Armored Brigade is a real-time tactical wargame, focusing on realism and playability. The first incarnation of the game was published in 2008 and the most recent version was released in January 2016; marking last freeware version to be published. A commercial version, including drastic gameplay improvements, new features and reworked unit and terrain graphics is being actively developed with scheduled completion during the fall of 2018.

Players control individual tanks and vehicles from a top-down perspective, on a zoomable map. Infantry are mostly in squad/section sized units. The whole force under a player's control ranges from platoon level upwards, depending on battle options.

The games are single player against the AI.

==Gameplay==

| June 18, 1987. Across a birch-dotted valley somewhere in Eastern Europe, a line of US APCs nervously scurry. The friendly scout teams on the wooded slopes ahead hear the rumble of thunder first, but by then it's much too late. Two MiG 21s are overhead in an instant, cluster bombs tumbling from their wings as they pass. In the welter of detonations, three APCs shudder to a halt. The surviving vehicles race for the treeline and disgorge their passengers while Vulcan mini-guns spew leaden fury at the fast-fleeing aircraft. The first exchange in a typically tense Armored Brigade battle. |
| Eurogamer |
Armored Brigade simulates modern combined-arms combat from platoon to regiment/brigade level from a top-down perspective. Freeware version only represented a hypothetical World War III scenario in 1987, while commercial edition covers all years from 1965 to 1991. Sides available are the US, USSR, West and East Germany, UK, Finland and Poland. There are plans to add more nations (freeware version had 11 nations, but limited to a single year) and open up the timescale, including World War II.

Players can control individual vehicles, platoons and companies. Infantry is mostly in squad/section sized units. The game includes a wide variety of accurately researched and historical squads, weapons, vehicles, aircraft and artillery.

Unit morale, experience level and fatigue, command delay, a wide set of weapon and vehicle parameters are all taken into account to produce realistic combat simulation.

A wide range of orders are available supplemented by a set of standard operating procedures, like different rates of fire, engagement ranges and dismount policy. Furthermore, units can be organized into nine formations, with customizable spacing between individual vehicles.

The current version of the game includes large real world terrain maps, representing areas likely to be involved in a Cold War engagement, including the Fulda Gap and North German Plain.

Up to 0.801 beta version, maps could be randomly generated, either by the built-in map generator with a number of different settings or by an external tool like Terragen (from version 0.704a). Afterwards, real terrain maps were introduced, generated from satellite data. Their size can vary from 2x2 to 15x15 kilometres, on an area covering initially about 7,300 square kilometres and, soon afterwards, increased to 30,000 square kilometres. Different terrain sets for summer, autumn and winter seasons are available. Also included are desert, tropical and "nuclear wasteland" sets. Real world elevation data can also be read by the game to generate accurate maps of anywhere in the world.

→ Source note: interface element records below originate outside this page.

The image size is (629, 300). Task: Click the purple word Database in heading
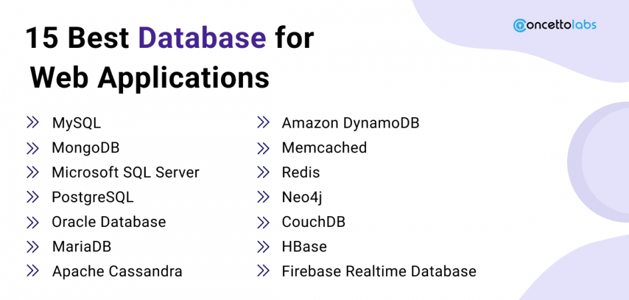pyautogui.click(x=202, y=39)
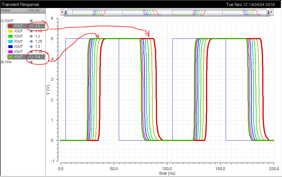The image size is (282, 177).
Task: Click the vin column header
Action: coord(37,10)
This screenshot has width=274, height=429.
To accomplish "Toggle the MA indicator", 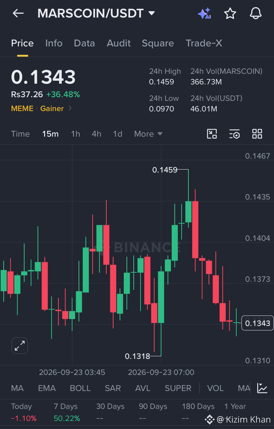I will [17, 388].
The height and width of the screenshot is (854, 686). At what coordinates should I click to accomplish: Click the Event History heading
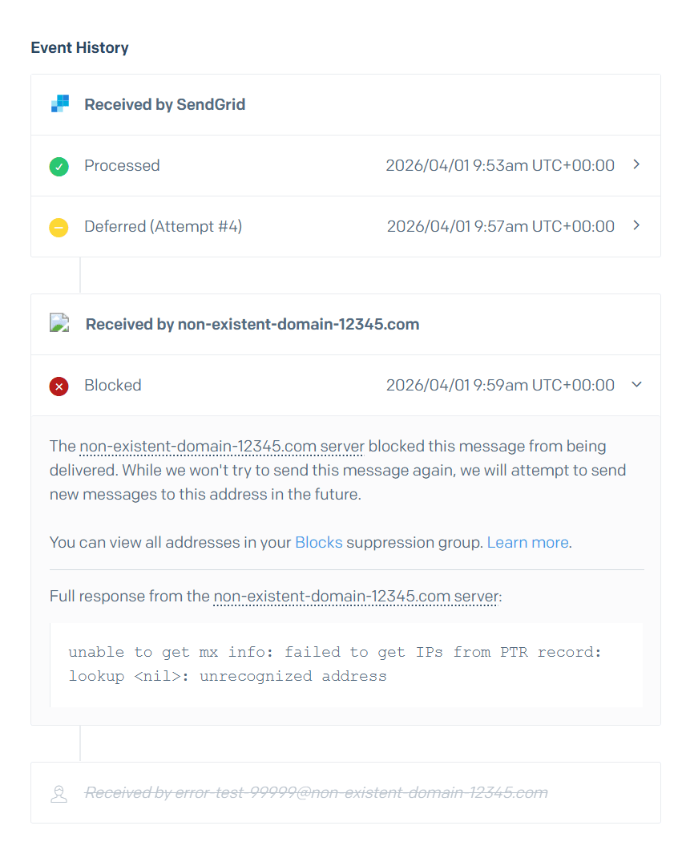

The game features a dynamic time of day and variable visibility, with the weather, including night and storm, influencing the battle and ground conditions. Other interesting features are 3D battlefield overview and civilian units.

The games are currently single player against the AI. The AI is able to analyse terrain both in offensive and defensive operations and conduct manoeuvres according to one of predetermined routines - Armored, Mechanized or Infantry - with emphasis placed on the corresponding unit type.

==Reception==
The game has been widely praised by critics, even in its early incarnation. It has been favourably compared to Steel Panthers, the Combat Mission series and the Close Combat series. Computer and Video Games said it "hides convincing Cold War combat drama under unassuming 2D top-down visuals". By 2013, the game was reviewed and positively rated among others by Eurogamer.dk and Ekstra Bladet, the biggest newspaper in Denmark.

==Modding==
From 0.697c onward, all data base entries are externalized in XML format and thus are open for modding. Small mods are already available at official forums and more can be expected as the game reaches version 1.0. Commercial versions will include a full editor.